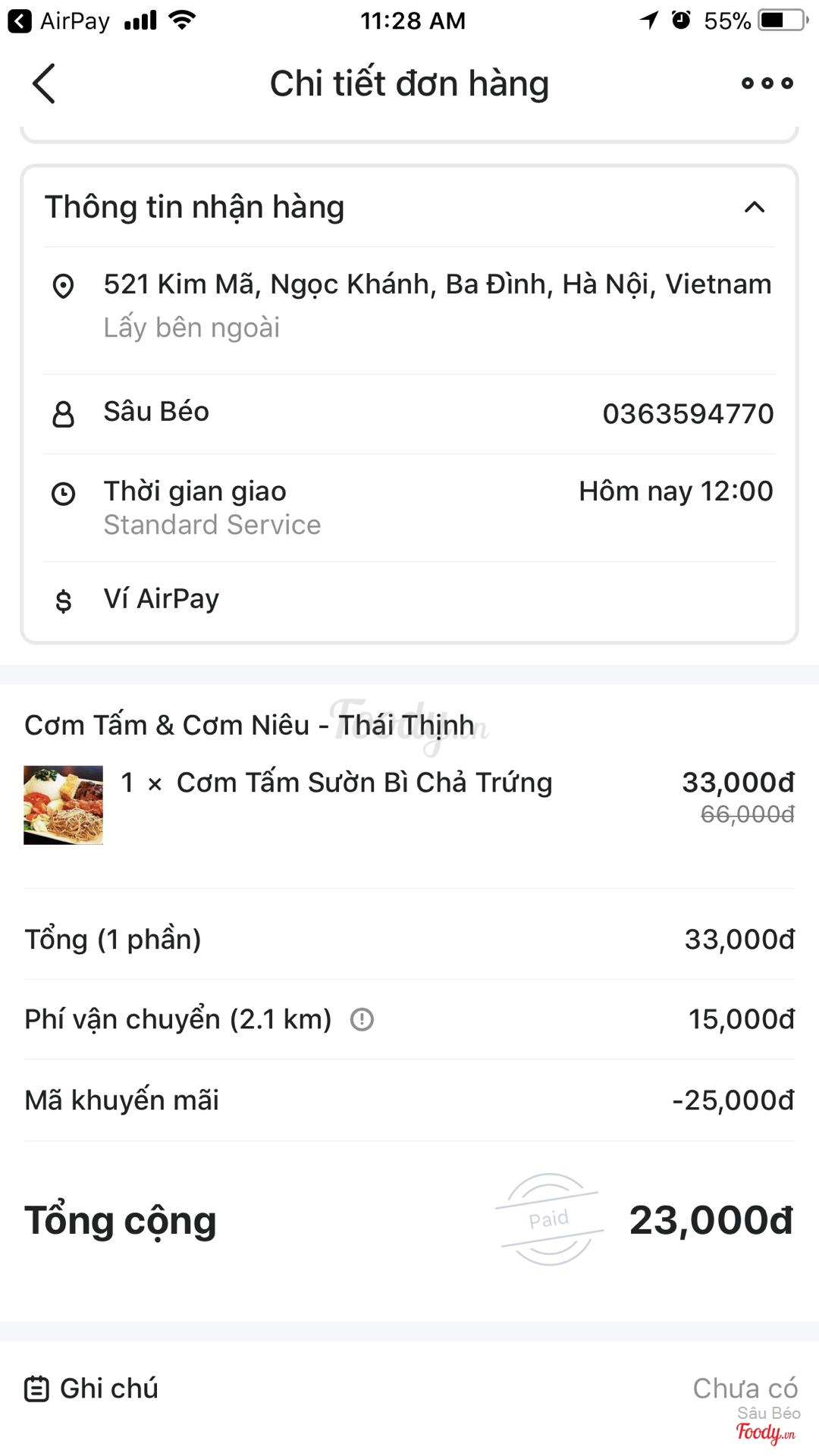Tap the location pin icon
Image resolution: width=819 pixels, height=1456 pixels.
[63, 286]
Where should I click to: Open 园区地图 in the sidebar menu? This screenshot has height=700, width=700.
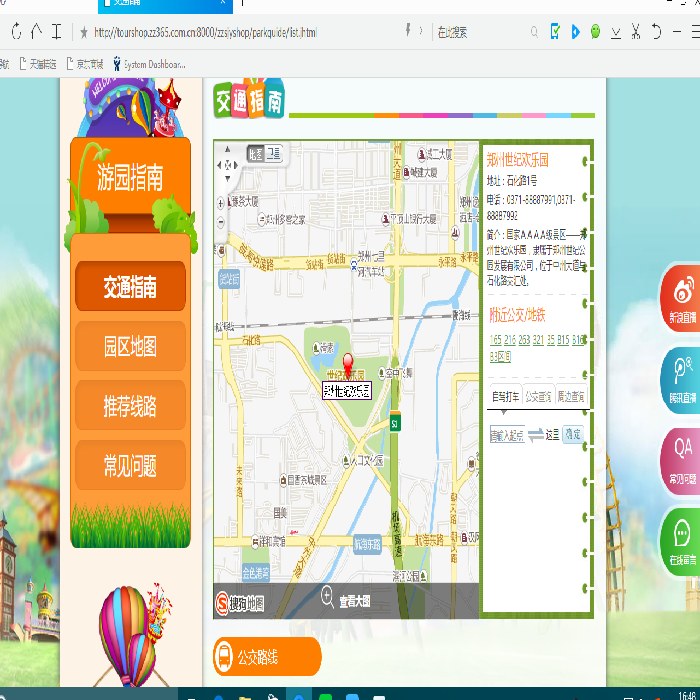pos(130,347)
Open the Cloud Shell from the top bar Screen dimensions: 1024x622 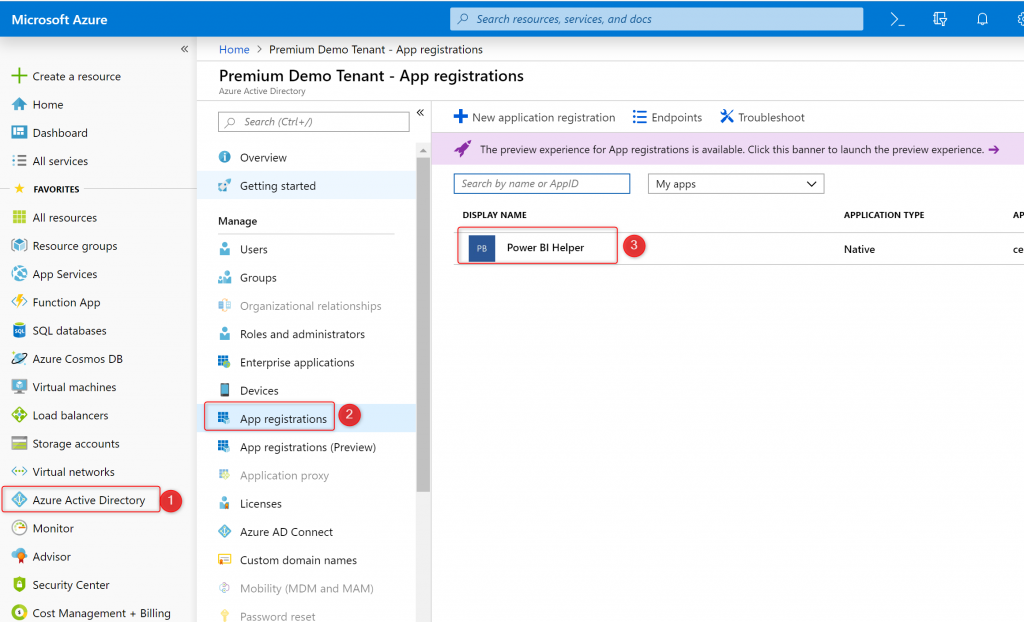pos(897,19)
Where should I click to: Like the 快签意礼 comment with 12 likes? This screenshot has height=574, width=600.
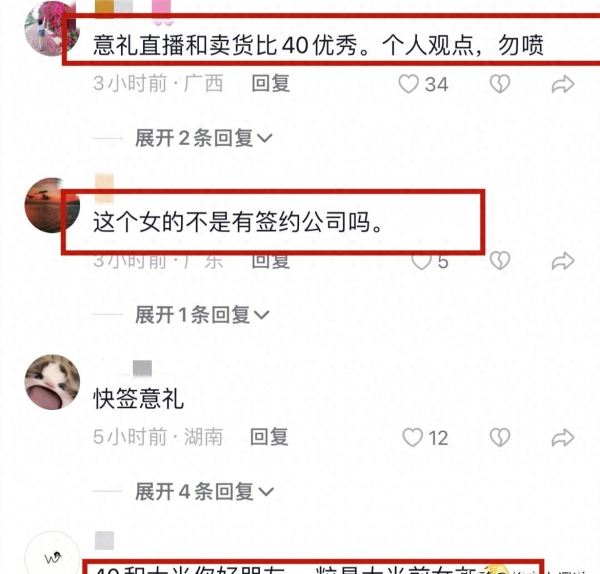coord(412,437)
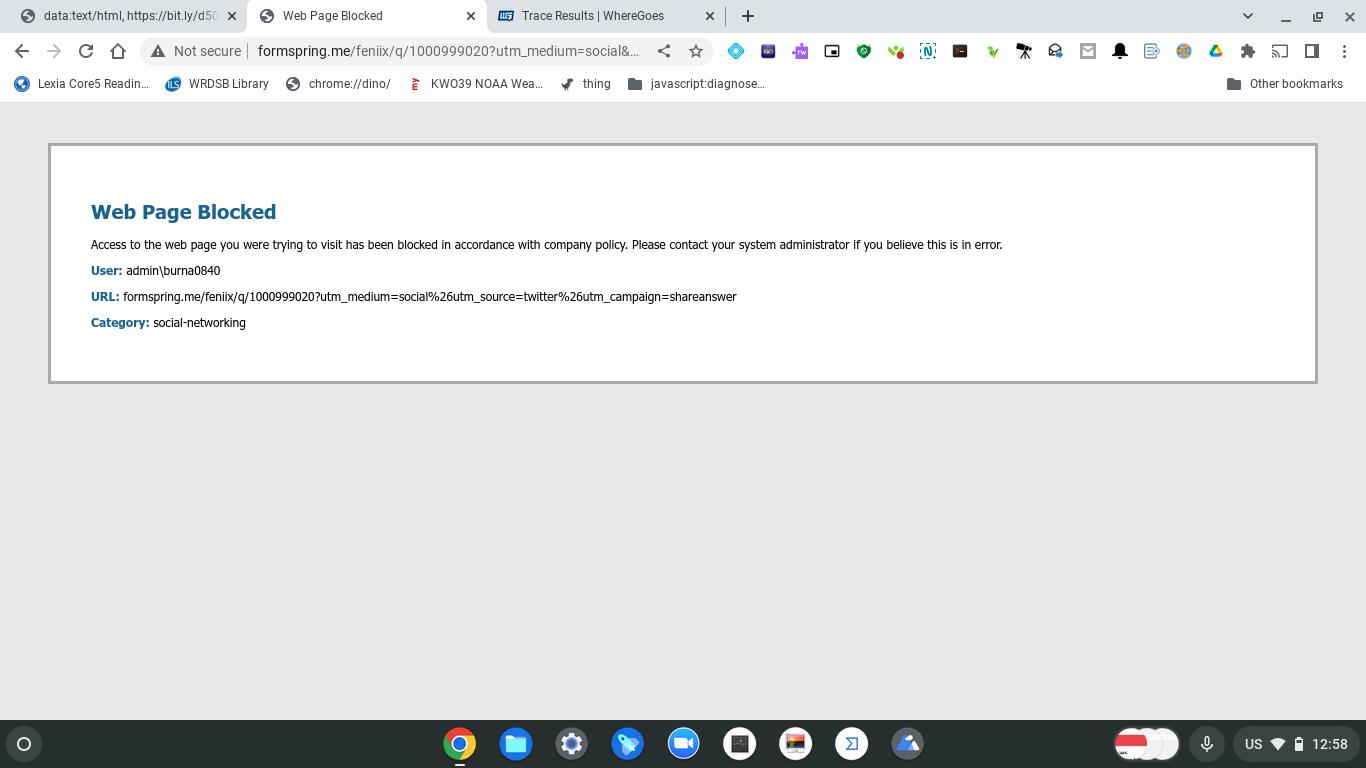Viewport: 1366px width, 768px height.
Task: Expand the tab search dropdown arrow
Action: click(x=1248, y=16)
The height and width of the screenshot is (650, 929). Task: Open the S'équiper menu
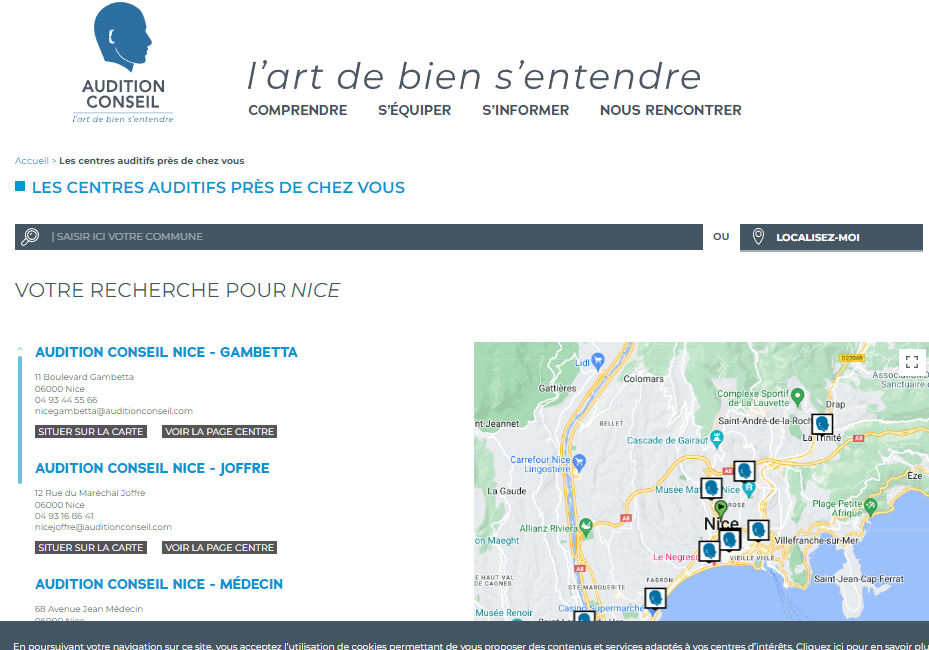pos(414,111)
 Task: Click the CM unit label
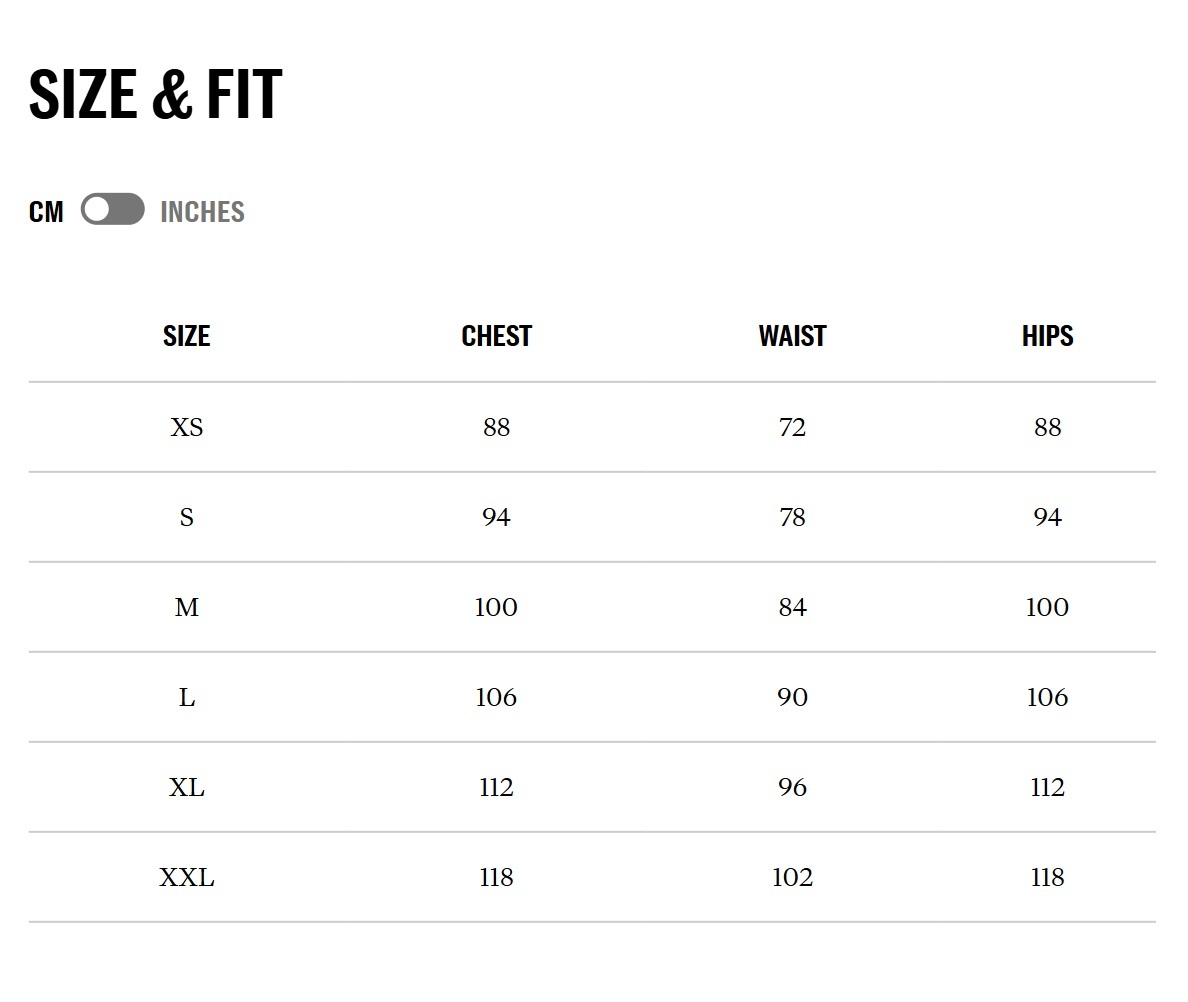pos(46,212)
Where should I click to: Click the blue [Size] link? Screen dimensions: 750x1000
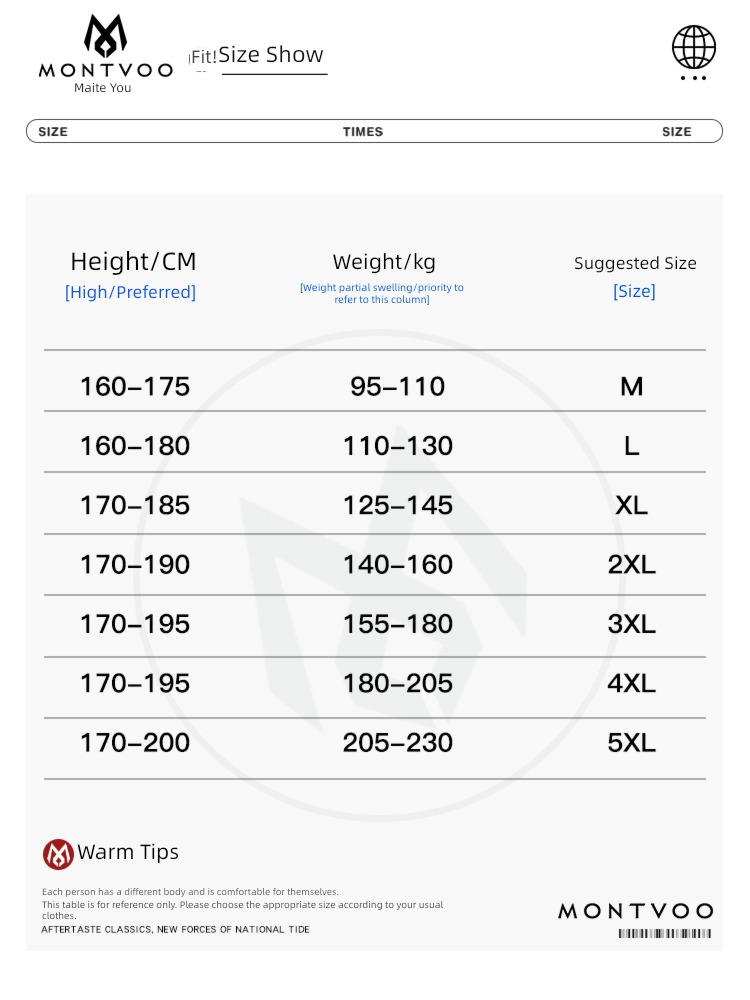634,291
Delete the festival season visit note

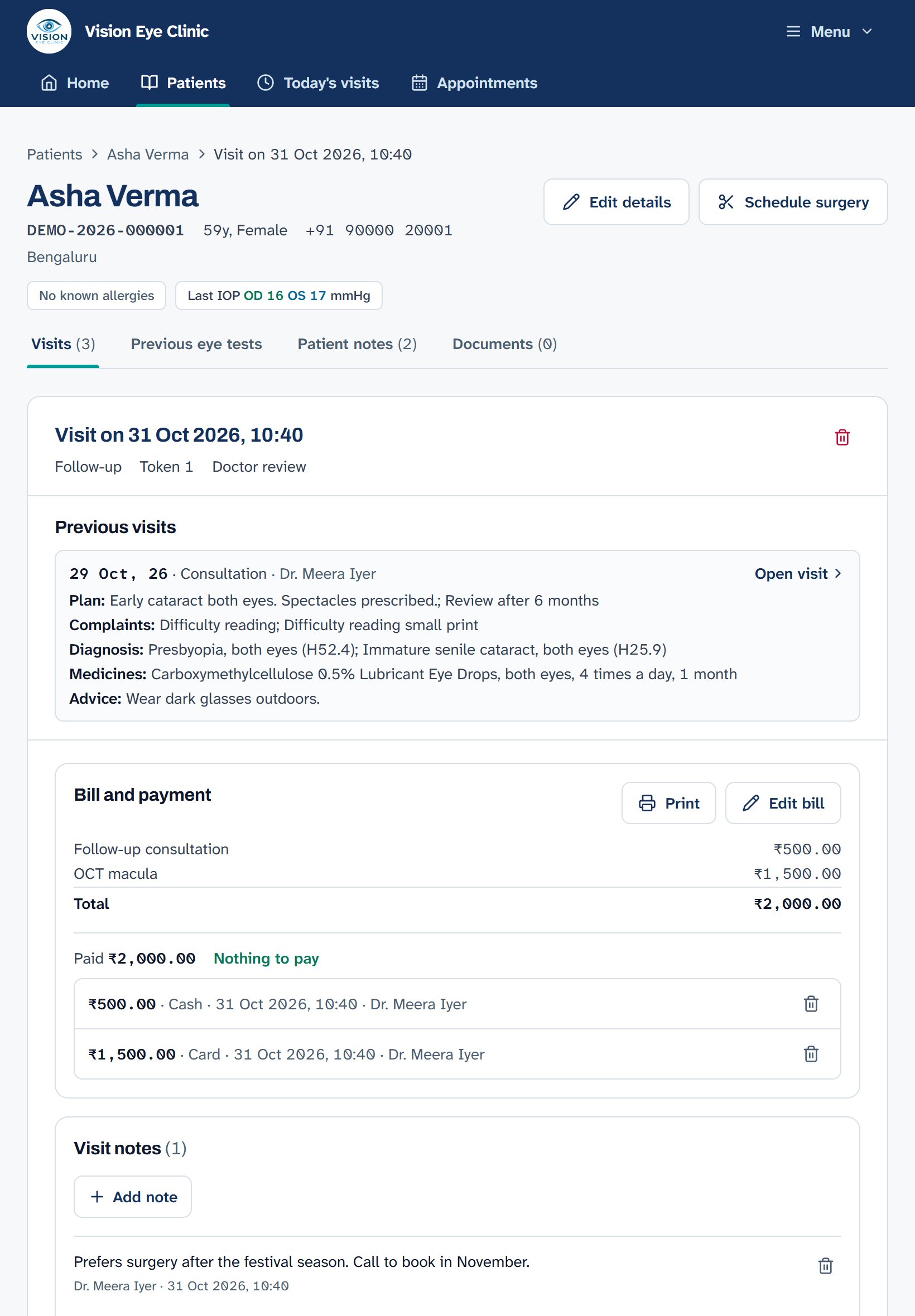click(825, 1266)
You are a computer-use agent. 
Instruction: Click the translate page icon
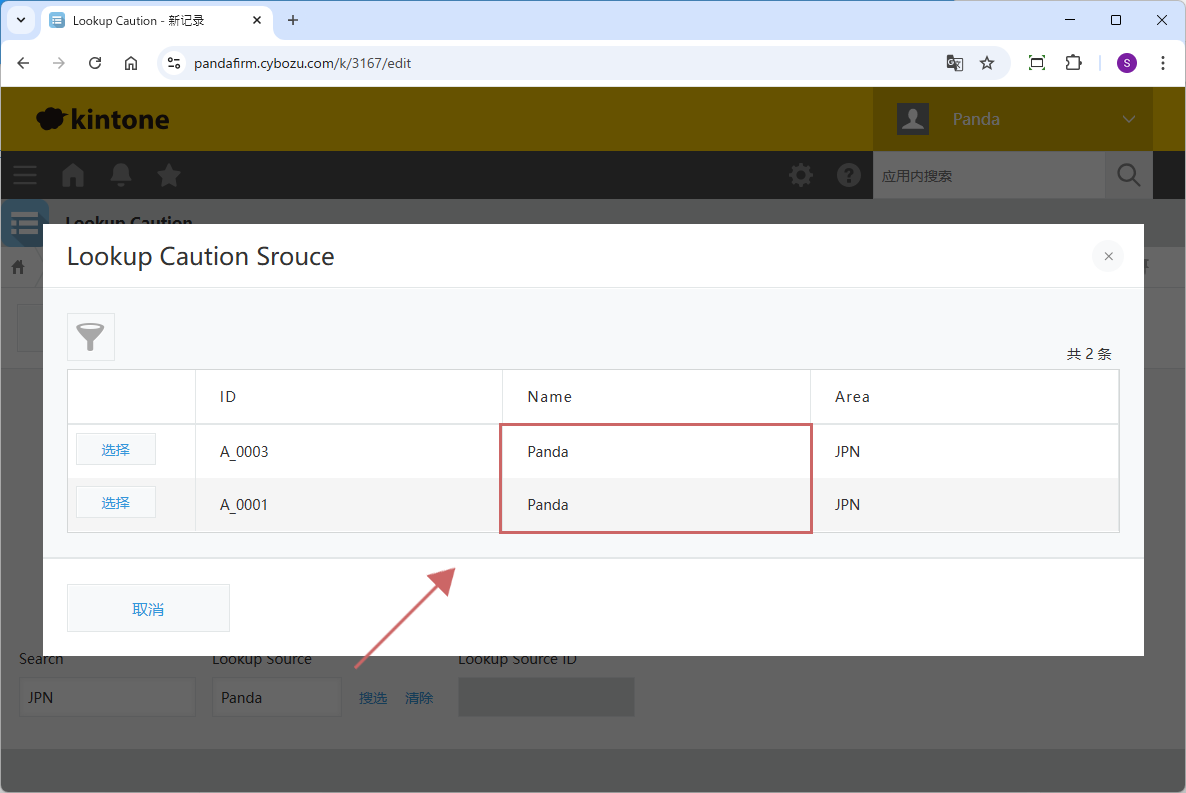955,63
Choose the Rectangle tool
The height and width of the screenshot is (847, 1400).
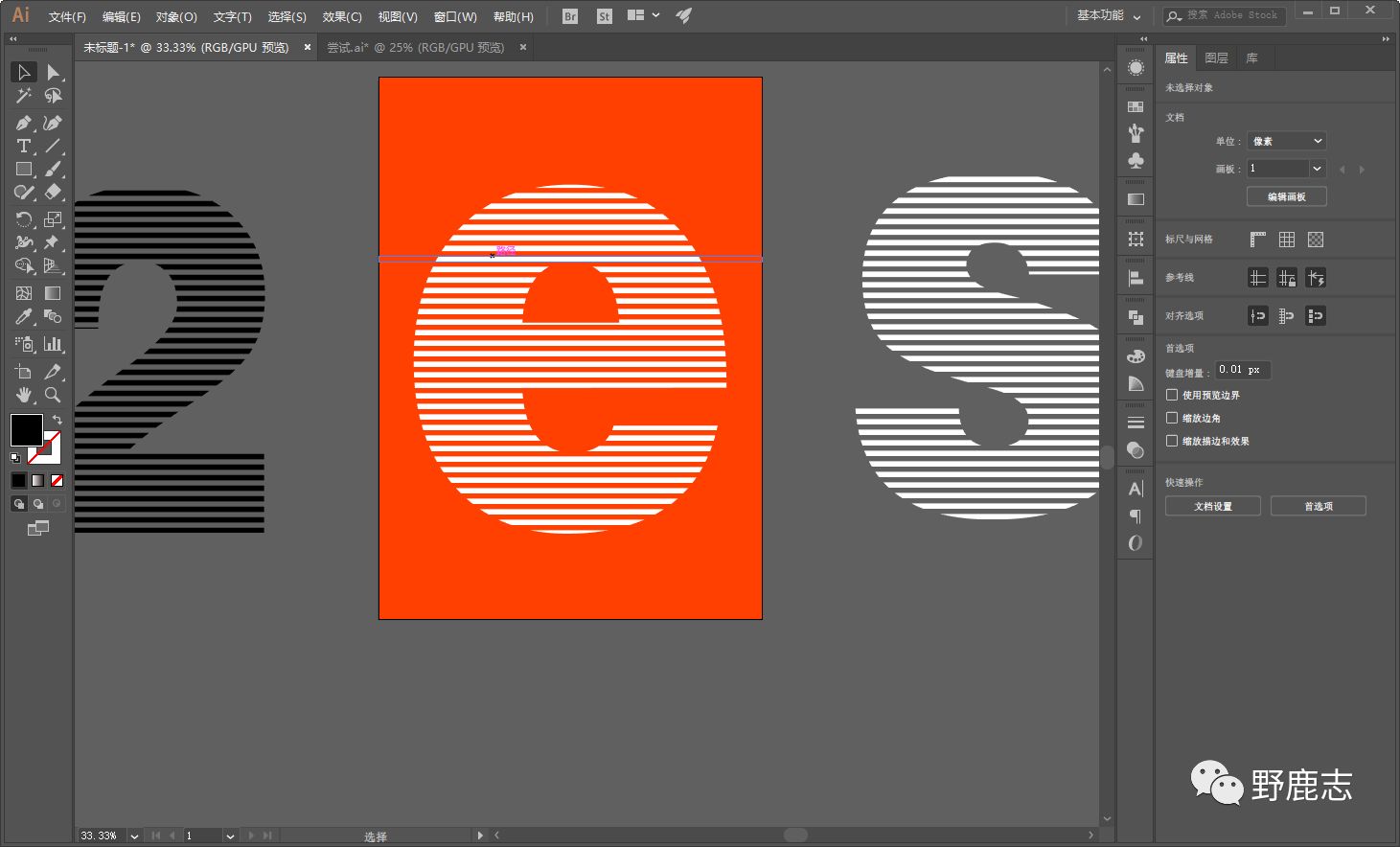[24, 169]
• • • • • • •
* WORK TO BE COMPLETED:
Only the lines from the line with "Instruction: Click the translate page icon" to the bottom of the material above should be reproduced, exactly and without pictures.

* EXPECTED ANSWER:
Instruction: Click the translate page icon
955,63
Choose the Rectangle tool
The height and width of the screenshot is (847, 1400).
[24, 169]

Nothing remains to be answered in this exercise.